To do: The entries below are to be returned as written, with all pictures dropped.
►
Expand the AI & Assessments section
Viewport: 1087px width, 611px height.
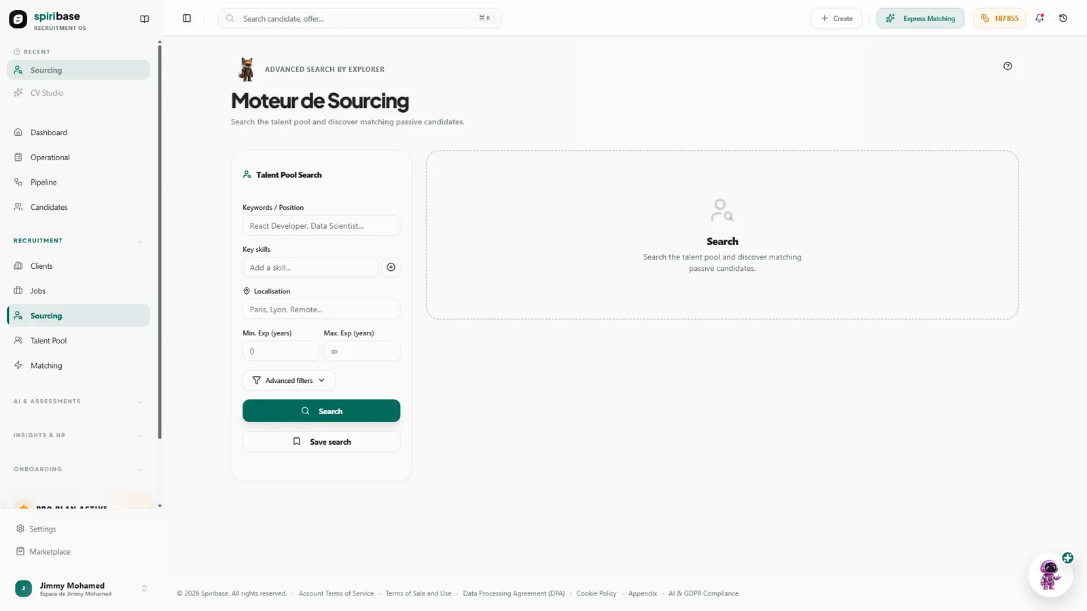coord(78,402)
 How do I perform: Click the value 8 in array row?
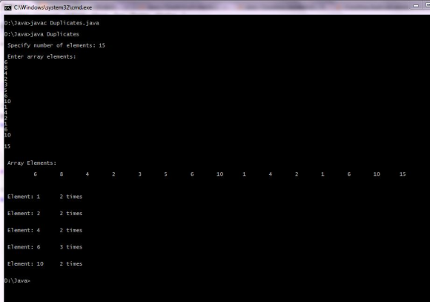[x=62, y=174]
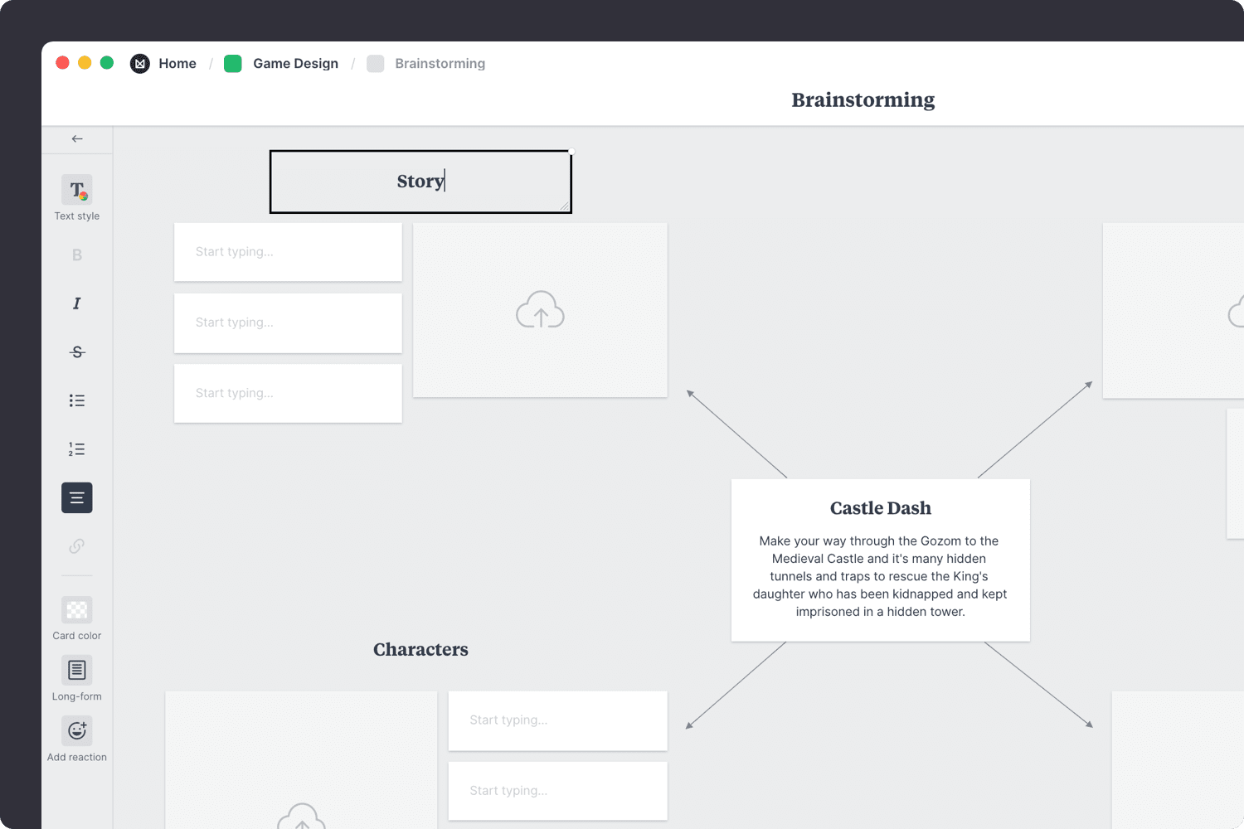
◄
Response to this exercise:
Expand the AI & Assessments section
Viewport: 1087px width, 611px height.
coord(78,402)
 How do I perform: Click the value 8 in array row?
[x=62, y=174]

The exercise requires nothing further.